_Task brief_
Reproduce the first line of the entries that follow and each later line, word for word, ending with the one containing "You are a computer-use agent. 965x1472".

_Dataset excerpts_
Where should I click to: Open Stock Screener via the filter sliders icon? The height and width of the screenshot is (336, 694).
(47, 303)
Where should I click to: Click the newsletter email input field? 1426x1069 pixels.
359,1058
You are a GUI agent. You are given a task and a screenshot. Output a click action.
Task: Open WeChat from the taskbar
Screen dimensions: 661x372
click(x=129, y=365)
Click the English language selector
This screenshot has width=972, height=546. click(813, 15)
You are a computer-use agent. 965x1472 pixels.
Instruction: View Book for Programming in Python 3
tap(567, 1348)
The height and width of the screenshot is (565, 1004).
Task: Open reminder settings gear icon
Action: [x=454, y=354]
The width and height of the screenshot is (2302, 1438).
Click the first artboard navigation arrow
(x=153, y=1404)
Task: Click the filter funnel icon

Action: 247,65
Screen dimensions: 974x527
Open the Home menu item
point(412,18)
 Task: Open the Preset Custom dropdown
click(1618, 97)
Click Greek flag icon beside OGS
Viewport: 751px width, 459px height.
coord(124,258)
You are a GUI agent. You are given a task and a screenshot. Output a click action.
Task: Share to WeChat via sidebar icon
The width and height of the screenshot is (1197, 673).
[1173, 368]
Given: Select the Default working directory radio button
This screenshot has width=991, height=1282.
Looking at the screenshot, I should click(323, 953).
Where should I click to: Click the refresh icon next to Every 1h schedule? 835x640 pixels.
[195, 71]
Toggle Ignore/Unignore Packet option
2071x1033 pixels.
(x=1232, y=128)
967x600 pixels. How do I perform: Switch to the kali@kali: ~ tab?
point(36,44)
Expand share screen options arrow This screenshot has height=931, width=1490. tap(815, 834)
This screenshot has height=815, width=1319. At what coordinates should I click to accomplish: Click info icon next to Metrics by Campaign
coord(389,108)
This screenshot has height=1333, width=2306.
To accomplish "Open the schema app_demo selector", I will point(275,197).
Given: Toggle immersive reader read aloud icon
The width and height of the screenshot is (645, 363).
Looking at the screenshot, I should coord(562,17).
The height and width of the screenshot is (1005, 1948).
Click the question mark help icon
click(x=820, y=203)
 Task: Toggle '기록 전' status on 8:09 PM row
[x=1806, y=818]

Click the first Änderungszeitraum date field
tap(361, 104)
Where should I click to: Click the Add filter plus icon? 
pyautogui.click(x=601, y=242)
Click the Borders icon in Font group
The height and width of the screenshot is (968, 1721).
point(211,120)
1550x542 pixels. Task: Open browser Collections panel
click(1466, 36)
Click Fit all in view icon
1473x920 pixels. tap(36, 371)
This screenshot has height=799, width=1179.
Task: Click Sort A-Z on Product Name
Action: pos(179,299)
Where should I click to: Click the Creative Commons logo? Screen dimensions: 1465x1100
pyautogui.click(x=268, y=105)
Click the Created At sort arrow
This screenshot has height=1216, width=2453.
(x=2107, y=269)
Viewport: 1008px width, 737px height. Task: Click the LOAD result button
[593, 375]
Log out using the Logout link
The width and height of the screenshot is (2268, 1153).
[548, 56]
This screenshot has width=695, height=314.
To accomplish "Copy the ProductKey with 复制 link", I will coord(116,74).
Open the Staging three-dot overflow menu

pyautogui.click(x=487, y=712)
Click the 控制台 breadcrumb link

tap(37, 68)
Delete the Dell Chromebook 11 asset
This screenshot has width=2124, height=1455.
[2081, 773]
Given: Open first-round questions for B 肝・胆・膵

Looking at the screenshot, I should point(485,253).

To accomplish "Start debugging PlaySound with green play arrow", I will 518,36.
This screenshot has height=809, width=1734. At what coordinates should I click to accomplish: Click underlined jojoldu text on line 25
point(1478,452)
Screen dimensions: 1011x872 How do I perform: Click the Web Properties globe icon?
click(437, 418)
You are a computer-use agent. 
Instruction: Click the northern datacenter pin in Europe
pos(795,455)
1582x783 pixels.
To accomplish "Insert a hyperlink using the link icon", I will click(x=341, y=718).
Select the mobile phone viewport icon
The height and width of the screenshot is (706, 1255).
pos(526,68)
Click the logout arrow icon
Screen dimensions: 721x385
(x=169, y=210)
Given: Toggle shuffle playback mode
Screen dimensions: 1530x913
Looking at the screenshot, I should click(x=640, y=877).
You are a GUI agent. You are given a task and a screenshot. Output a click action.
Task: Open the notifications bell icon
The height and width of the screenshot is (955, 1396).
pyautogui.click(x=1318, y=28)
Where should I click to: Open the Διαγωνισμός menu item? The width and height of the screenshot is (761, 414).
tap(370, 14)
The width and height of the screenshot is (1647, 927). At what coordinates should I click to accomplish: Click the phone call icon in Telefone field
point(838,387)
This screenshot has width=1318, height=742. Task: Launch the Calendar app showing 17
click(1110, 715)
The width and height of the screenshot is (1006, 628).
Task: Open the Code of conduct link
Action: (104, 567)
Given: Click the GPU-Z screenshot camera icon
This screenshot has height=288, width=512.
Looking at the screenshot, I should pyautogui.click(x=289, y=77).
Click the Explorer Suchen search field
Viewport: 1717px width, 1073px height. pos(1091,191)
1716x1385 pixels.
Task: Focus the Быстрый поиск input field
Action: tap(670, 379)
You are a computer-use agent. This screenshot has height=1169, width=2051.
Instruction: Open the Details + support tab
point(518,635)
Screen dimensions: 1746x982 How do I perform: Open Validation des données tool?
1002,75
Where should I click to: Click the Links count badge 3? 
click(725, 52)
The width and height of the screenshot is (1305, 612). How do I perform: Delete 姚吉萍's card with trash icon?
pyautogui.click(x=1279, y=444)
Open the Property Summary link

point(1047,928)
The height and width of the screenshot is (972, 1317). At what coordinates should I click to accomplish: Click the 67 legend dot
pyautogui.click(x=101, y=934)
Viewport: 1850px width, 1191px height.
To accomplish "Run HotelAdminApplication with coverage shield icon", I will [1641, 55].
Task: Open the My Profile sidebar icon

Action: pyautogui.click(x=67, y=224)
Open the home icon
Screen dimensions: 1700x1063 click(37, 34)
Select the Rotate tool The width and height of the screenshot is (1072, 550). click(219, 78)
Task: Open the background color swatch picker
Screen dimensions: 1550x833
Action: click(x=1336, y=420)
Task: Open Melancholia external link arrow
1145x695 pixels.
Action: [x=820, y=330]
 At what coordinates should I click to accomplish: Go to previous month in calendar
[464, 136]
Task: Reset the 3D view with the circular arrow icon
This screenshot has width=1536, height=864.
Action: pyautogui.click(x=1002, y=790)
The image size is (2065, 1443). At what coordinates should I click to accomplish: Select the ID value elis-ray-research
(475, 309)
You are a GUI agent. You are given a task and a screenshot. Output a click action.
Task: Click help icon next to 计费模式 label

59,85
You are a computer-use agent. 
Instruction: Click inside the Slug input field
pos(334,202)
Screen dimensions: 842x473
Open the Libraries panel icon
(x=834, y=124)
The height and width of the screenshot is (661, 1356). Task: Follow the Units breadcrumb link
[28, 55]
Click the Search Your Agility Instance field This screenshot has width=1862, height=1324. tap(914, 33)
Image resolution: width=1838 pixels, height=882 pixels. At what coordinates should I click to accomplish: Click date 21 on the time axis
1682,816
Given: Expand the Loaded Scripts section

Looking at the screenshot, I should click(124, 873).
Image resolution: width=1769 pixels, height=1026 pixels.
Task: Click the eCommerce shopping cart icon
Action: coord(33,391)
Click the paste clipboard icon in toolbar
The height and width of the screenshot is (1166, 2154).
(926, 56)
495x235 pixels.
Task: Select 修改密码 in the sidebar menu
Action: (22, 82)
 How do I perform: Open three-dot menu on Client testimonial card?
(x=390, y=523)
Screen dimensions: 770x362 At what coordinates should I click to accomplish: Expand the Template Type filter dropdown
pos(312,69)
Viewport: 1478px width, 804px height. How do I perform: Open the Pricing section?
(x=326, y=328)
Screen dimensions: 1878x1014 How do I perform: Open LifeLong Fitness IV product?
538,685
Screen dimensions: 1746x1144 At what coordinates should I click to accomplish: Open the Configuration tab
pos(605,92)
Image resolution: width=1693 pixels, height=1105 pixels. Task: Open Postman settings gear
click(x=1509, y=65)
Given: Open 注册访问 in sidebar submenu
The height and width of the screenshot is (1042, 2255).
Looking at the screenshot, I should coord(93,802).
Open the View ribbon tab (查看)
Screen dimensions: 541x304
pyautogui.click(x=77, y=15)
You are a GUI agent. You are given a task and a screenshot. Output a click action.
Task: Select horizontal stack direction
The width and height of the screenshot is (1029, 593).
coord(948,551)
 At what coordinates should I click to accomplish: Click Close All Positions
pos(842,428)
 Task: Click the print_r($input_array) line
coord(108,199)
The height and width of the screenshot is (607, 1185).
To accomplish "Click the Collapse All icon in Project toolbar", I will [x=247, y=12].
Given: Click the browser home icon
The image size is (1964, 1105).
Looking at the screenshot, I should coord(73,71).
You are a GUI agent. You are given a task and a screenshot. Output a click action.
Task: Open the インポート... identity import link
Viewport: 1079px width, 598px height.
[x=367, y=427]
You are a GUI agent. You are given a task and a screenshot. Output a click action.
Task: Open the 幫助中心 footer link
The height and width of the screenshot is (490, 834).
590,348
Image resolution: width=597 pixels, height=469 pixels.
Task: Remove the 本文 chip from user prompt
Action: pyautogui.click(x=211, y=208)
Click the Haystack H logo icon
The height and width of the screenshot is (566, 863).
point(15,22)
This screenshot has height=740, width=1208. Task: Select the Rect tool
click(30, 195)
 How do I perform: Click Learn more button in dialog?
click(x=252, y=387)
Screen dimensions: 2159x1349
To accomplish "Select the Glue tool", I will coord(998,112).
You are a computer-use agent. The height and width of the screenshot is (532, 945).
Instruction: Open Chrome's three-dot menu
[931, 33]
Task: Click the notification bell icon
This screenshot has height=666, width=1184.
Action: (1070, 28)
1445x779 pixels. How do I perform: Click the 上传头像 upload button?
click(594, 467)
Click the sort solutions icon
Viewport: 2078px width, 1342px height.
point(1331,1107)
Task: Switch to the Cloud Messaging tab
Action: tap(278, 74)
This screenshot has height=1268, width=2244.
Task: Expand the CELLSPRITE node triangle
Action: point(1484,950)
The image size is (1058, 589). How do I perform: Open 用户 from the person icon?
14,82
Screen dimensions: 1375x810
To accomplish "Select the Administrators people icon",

_Task output_
Where should I click to: Open Stock Screener via the filter sliders icon? The height and width of the screenshot is (336, 694).
(47, 303)
Where should I click to: Click the newsletter email input field? 1426x1069 pixels.
359,1058
You are a GUI agent. You are given a task and a screenshot. Output a click action.
Task: Open WeChat from the taskbar
Screen dimensions: 661x372
click(x=129, y=365)
Click the English language selector
This screenshot has width=972, height=546. click(813, 15)
You are a computer-use agent. 965x1472 pixels.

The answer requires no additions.